Notice the overall memory consumption of 152,1MB. The fixed size hash map implementation was just initialized with the wrong size and the pool allocator just allocated 3MB more than needed. After fixing this, the overall memory consumption is down to 149,3MB.

heaptrack2

This is also integrated into the cmake and makefile build system. You can run make tests-voxelformat-heaptrack to generate a heaptrack file that can be analyzed with the heaptrack gui application.

A few of the collection classes also got chunk allocators as well as free lists to reduce the memory fragmentation and overhead while allocating and freeing memory.

Memory leaks

Two memory leaks were also fixed in the error handling code of the genland and the importAsPlane lua bindings. While investigating them I've also found that there were not unit tests for importAsPlane. This is now fixed, too and the scripting docs also got updated.

Google benchmark - hotspot

There are always two tools that I use to analyze performance, the google benchmark library and hotspot - a tool that also uses the linux perf framework, but provides a nice gui on top of it. The google benchmark library is great to measure small code snippets and compare different implementations. hotspot is more useful to analyze the overall application performance and find bottlenecks.

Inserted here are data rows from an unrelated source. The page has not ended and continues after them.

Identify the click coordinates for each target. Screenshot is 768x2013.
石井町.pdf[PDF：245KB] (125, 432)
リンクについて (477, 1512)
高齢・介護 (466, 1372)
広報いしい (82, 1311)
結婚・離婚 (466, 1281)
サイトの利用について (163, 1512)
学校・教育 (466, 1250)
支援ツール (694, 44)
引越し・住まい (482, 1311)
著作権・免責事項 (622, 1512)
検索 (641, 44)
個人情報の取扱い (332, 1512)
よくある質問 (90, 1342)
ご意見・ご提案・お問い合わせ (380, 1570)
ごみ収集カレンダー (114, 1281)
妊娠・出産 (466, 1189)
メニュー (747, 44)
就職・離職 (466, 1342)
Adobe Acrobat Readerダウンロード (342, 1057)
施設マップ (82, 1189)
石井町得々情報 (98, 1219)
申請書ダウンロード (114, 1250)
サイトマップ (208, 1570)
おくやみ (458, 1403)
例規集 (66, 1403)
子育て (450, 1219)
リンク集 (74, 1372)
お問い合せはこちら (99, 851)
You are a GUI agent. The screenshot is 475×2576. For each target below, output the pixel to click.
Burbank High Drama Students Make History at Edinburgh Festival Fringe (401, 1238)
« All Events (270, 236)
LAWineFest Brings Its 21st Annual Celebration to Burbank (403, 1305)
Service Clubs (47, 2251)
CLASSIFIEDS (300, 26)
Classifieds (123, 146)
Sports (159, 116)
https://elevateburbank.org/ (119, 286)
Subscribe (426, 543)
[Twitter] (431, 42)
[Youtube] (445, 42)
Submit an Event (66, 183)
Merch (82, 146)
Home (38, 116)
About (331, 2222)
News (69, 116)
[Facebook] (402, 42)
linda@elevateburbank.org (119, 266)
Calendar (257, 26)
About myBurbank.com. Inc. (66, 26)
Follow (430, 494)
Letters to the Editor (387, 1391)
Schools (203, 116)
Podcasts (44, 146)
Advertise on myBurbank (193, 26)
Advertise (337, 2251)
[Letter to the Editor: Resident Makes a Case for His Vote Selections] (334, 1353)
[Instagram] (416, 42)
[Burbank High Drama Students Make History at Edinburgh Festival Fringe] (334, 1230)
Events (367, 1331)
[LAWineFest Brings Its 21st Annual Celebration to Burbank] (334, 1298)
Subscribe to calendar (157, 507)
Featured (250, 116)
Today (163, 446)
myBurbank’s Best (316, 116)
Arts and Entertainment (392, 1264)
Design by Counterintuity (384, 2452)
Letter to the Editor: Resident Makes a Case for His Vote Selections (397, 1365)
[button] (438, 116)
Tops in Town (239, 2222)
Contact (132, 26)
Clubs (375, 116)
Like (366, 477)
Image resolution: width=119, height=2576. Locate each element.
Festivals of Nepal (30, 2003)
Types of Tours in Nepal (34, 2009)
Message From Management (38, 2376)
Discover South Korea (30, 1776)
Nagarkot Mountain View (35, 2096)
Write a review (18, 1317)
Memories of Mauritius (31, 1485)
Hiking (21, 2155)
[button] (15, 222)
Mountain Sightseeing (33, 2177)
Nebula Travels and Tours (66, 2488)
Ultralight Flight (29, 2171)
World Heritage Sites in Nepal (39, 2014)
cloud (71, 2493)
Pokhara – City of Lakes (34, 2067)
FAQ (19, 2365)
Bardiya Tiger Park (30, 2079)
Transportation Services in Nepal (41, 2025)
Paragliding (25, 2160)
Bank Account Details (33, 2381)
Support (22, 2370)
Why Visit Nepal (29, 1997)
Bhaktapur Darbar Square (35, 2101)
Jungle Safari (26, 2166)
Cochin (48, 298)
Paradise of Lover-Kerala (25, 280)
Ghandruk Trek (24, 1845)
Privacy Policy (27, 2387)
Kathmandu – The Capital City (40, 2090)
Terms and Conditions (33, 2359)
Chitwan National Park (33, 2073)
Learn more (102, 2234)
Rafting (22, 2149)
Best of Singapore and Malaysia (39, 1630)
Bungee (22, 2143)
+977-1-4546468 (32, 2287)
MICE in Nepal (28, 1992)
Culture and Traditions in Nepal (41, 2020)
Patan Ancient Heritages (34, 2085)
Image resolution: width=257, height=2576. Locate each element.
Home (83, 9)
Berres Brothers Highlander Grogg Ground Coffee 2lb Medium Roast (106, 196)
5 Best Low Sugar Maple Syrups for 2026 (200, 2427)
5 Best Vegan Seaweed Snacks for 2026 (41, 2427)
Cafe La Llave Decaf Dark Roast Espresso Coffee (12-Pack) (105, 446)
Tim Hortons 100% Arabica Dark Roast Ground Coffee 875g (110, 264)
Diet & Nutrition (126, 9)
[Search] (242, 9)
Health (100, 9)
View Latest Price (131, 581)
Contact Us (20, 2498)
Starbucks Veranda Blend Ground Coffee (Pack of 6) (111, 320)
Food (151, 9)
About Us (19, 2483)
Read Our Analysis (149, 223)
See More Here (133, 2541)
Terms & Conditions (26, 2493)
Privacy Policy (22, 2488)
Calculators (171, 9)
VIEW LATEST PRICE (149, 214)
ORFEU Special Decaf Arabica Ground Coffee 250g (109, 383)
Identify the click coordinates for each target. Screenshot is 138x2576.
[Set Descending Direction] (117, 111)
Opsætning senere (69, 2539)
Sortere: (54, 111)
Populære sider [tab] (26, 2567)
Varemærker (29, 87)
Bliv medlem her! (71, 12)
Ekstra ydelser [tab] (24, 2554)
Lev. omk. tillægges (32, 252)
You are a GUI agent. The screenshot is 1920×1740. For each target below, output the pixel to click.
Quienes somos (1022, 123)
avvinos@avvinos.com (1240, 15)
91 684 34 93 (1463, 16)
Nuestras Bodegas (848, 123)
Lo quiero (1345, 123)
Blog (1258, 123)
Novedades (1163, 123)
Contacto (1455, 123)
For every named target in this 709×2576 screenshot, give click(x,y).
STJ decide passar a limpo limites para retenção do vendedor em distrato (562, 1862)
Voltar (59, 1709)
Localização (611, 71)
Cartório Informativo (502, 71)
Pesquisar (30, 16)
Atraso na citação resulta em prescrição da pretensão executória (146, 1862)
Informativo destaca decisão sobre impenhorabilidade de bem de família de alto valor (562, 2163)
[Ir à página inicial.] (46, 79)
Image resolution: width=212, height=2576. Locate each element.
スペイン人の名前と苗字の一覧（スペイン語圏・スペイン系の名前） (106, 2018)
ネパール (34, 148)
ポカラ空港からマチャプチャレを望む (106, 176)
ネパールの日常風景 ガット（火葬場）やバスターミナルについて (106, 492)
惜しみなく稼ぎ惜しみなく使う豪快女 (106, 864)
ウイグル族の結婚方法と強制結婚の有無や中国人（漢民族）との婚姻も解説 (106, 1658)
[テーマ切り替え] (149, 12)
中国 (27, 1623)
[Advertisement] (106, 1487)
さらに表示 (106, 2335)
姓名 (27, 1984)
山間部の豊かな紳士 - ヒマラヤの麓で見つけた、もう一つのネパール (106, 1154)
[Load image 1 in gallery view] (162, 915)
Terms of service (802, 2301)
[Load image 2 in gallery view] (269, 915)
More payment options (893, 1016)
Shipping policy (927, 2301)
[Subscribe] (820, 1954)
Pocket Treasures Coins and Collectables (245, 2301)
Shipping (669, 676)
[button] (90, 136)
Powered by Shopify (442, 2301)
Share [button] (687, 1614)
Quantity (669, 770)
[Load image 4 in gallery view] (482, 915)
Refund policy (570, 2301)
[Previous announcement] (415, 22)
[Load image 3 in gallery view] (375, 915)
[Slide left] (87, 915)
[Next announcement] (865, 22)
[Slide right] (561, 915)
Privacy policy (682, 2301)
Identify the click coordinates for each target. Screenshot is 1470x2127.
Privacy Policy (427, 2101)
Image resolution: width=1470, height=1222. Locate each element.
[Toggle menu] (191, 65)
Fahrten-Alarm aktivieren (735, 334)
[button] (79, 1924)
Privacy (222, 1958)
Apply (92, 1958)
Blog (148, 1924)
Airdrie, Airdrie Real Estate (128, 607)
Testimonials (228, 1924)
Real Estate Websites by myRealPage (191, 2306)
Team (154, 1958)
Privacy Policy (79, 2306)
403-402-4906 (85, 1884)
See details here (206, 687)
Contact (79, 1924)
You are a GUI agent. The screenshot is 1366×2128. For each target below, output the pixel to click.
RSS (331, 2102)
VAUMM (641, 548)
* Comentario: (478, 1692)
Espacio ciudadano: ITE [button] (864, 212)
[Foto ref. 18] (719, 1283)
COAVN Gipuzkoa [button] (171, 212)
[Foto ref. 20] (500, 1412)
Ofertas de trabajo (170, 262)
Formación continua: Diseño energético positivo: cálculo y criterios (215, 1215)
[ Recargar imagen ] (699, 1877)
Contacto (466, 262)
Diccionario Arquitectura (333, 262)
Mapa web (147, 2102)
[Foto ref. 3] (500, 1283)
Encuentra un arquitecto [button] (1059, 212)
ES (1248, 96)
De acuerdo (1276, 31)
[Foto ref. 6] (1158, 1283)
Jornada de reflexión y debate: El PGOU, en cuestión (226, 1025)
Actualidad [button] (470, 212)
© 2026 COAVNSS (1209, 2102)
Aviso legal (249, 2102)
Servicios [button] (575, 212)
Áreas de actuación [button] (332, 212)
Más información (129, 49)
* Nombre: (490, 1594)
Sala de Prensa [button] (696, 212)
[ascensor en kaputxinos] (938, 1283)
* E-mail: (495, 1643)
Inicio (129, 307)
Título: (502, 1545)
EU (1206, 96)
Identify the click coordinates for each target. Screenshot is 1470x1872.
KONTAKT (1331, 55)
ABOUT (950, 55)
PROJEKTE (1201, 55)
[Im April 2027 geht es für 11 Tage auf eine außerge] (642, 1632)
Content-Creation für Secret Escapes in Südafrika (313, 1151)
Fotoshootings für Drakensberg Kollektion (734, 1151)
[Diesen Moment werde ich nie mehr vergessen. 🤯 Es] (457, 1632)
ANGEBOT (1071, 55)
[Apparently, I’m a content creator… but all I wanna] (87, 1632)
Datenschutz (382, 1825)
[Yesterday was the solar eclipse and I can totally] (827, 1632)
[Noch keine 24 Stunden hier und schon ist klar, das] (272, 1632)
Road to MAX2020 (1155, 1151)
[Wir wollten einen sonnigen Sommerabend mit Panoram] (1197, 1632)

One of those bottlenecks was the PaletteLookup class that is used to find the closest matching color in a palette. This is used in multiple places, for example when voxelizing meshes or converting images to voxel data. The original implementation used a hash map to speed up repeating lookups. But this map couldn't get used in multiple threads. The current implementation uses a fixed size array - and is using quantization to perform O(1) lookups. This is a huge speedup, especially when voxelizing meshes with many different colors and using multiple threads.

hotspot1 hotspot2

Before this change was made, the PaletteLookup dominated the cpu usage in my measurements. After the change, the PaletteLookup is not even visible anymore in the hotspot flame graph without zooming in (second screenshot).